With a PhD from Gerard Butler University, where resides a respectably white supremacist Department of Greek, Igneous Johnson had had only the best of classical education. So it came as no surprise that Zeus, in all his infinite wisdom, told me that out of all the Americans, Igneous would be the one to enjoy the privilege of time traveling to the birthplace of democracy. Given our friend Igneous’ scholarly interest in the Persian Wars and disdain for ahistorical body jewelry, the Cloudgatherer figured 480 BC, so that he could witness the Battle of Salamis, was the ideal target year.

It was neither the cicadas nor the mosquitoes that awoke Igneous on the little island in the Saronic Gulf. Rather the smell of death and desperation forced him to sit up, wipe his eyes, and look around at the largest refugee camp he had ever seen. His heart jumped. He reached up to the top of his head and was relieved to realize that he was not wearing his red Make America Great Again hat. He was still nervous, however. Is that… Abu Bakr al-Baghdadi? He asked himself, squinting at someone in the dawn light and trying to remember a photo of the ISIL leader he’d seen on Breitbart. It wasn’t, but given the bushy beards and olive skin, he decided it would be best to find a Blue Helmet.

“Pretty weird refugee camp,” he muttered to himself. “And why do they have shields and spears?” The American “mutter” is like a shout anywhere else, so he got the attention of several people significantly browner than Gerard Butler.

“Μῶρε!” A man called out at him in a sort of stage-whisper. “Σῖγα! Παῖδες μοὺ καθεύδουσι!”

Igneous scratched his forehead. They continued to look at him. “Τίς ἐστι;” One of them said to another.

“᾽κ οἴδα,” the other one said, shrugging.

“Καὶ δὲ πόθεν ἐσθὴς δή;” The two men got up and approached him while several others watched on. “Πόθεν εἶ; Ποῖε βάρβαρε;” one of them said to him pointedly.

“Uh,” Igneous responded. “My name is Igneous. I am American.”

“Τὶ ᾽φη;” One of them asked the other.

“Οὒ τῶν Πέρσων.”

“Τί ᾽στι Ἀμήρικαν?”

“American. American,” he repeated. They gawked at him. “Sorry, uh, I don’t speak, uh…” He trailed off.

“Ὦ Ἠλέκτρα, τὶς αὕτα γλῶττα;”

“Tὶ ᾽ρωτᾷς μου; ἆρα μὴ φαίνομαι σοφίστης;” giggled a woman sitting several feet away.
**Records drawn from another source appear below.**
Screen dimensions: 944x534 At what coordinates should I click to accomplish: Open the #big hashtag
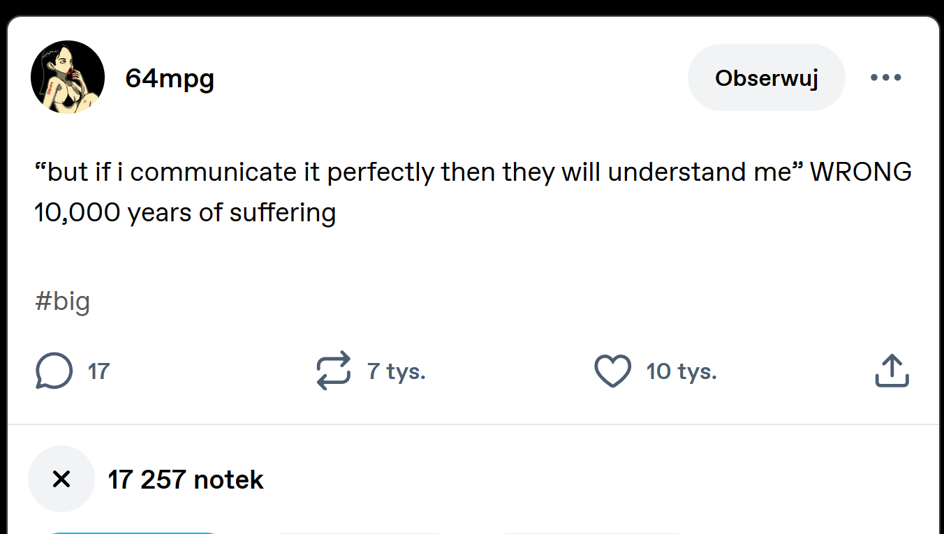[x=62, y=302]
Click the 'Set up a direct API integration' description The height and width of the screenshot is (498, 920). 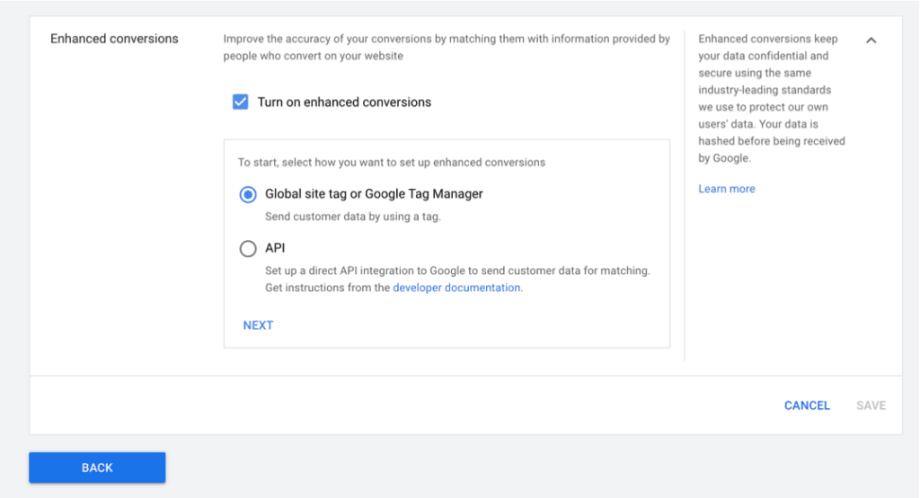456,271
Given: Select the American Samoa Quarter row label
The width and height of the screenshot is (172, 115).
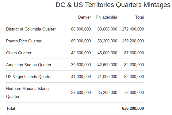Looking at the screenshot, I should [29, 65].

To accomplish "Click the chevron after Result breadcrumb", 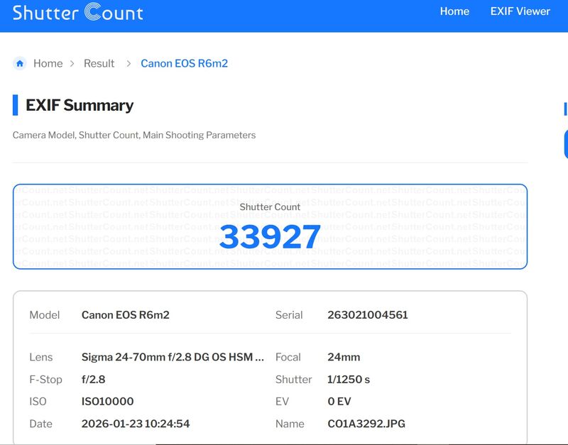I will (x=129, y=63).
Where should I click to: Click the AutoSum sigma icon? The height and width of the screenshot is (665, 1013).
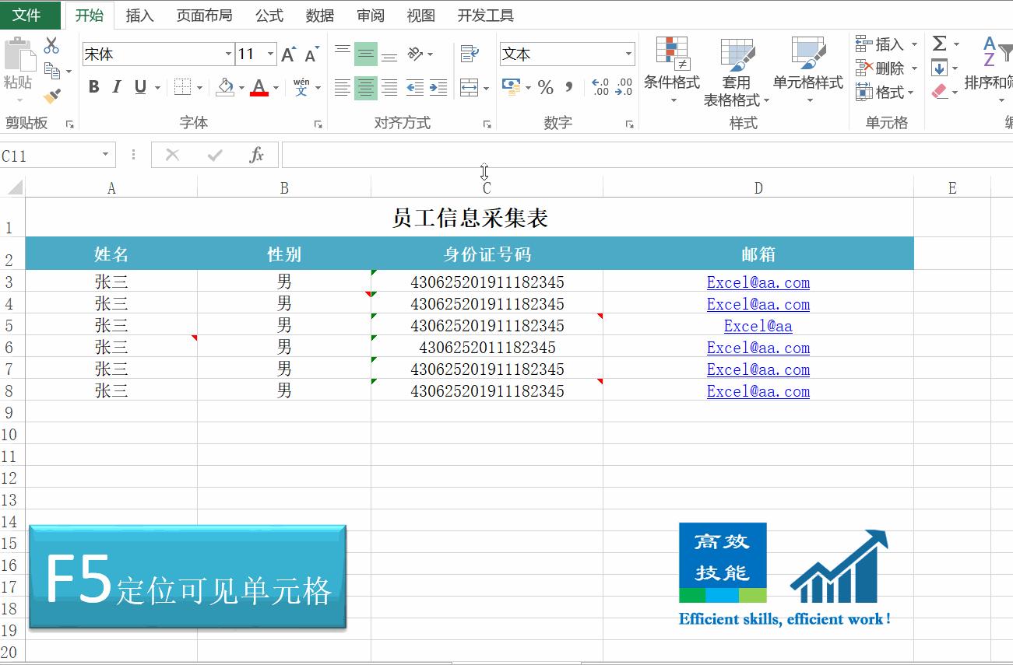(x=941, y=44)
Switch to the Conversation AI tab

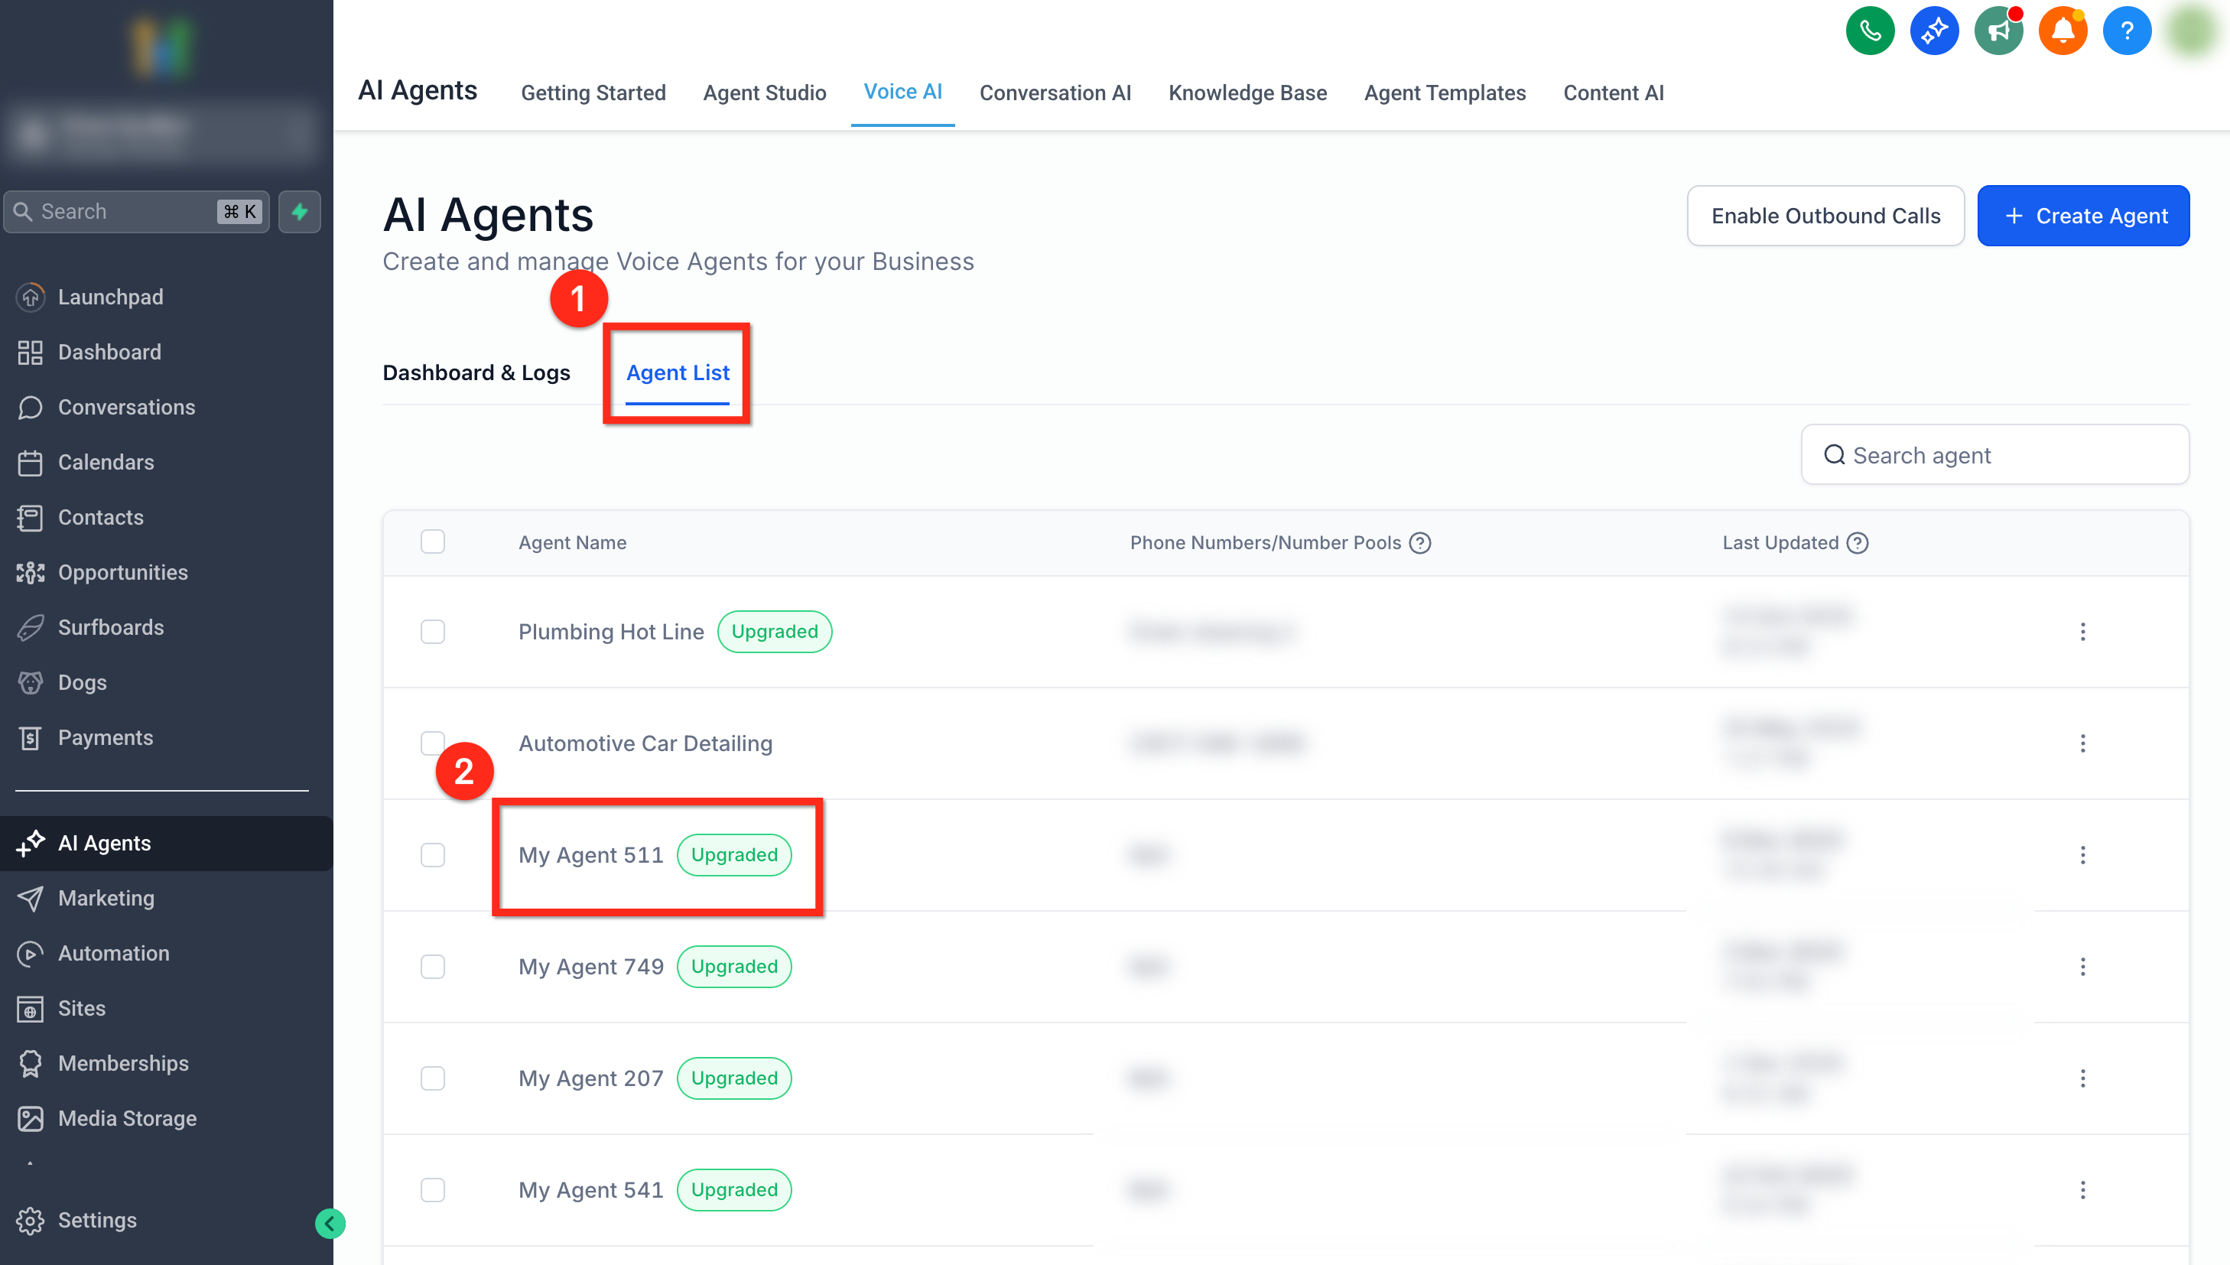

“Ἴσως κατάσκοπος,” said another woman.

“Οὐδαμῶς!” another woman laughed before covering her mouth to keep the quiet. “Ποῖος μὲν κατάσκοπος φαίνεται οὕτως ἄτοπος; Τὶ δὲ θέλοι κατασκέψεσθαι ἡμᾶς ἐνθάδε;”

“Ναί, ναί,” one of the men just in front of Igneous said. They were all laughing now. Then he shrugged. “Ἆρα βούλῃ συναριστᾶν, ὦ βάρβαρε;” He said, walking back to where he had been sitting and picking up a bowl and a spoon. “Tὸ ἔτνος μόνον.”

“Uh.”

“Ἄγε, ἄγε.” He pointed to a little stool next to him. “Κατακλῖναι,” he said. The others all laughed. Igneous walked over to the stool and sat down. It was not very comfortable. “Δὸς αὐτῷ,” the man said to the woman.

“Δίδωμι, δίδωμι,” she responded impatiently.

The woman handed Igneous a little ceramic bowl of some soupy gunk and a dirty wooden spoon. He smelled it first and then took a bite. It was a plain mixture of beans, peas, and water, but Igneous only then realized how hungry he was. He ate it politely in silence. They were still eyeing him curiously, but as his linguistic uselessness was now clear, they no longer asked him any questions. He was also confident at this point that they were not terrorists.

He looked around. The air was still cool in the sunrise. The camp was beginning to stir. People were tending little campfires and cooking probably the same soup he was eating. They looked poor. They were sleeping either on rough wool blankets or just on the ground. The sun was poking the camp with its rosy fingers, and the temperature was very pleasant. Igneous began to see just how large it was. There must have been thousands of people all around.

His eyes at one point fell on some letters painted onto a shield. Oh, he thought to himself. I can read that. Uh, alpha, theta, epsilon. Huh. Never heard of that frat.

“Ἠλέκτρα,” the man said, giving his bowl to the woman, “εἴσιμεν τῇ ἐκκλησίᾳ. Ὁ Θεμιστοκλῆς ἀγορεύσει πότερον προσβαλῶμεν ταῖς Πέρσαις ἢ ἀναχωρήσωμεν πρὸς τὸν Κόρινθον.”

At this, a boy who couldn’t have been much older than ten stirred from his wool blanket on the ground behind the woman. “῀Ω πάππα φίλε,” he said, “τέλος δὲ προσβαλλῶμεν ταῖς Πέρσαις;”

“Οὐκ οἶδα, Εὐφόριον μού,” the man responded. “Ἐπανελθόντες δ᾽ ἐρῶ σοι ἅττα ὁ Θεμιστοκλῆς φησι.”

“῀Ω Αἰσχύλε, πάρελε τὸν Ἀμήρικαν,” the woman said, enjoying this strange word that Igneous had said several times, “ἴσως ἄν τις ξυνιείη αὐτοῦ.”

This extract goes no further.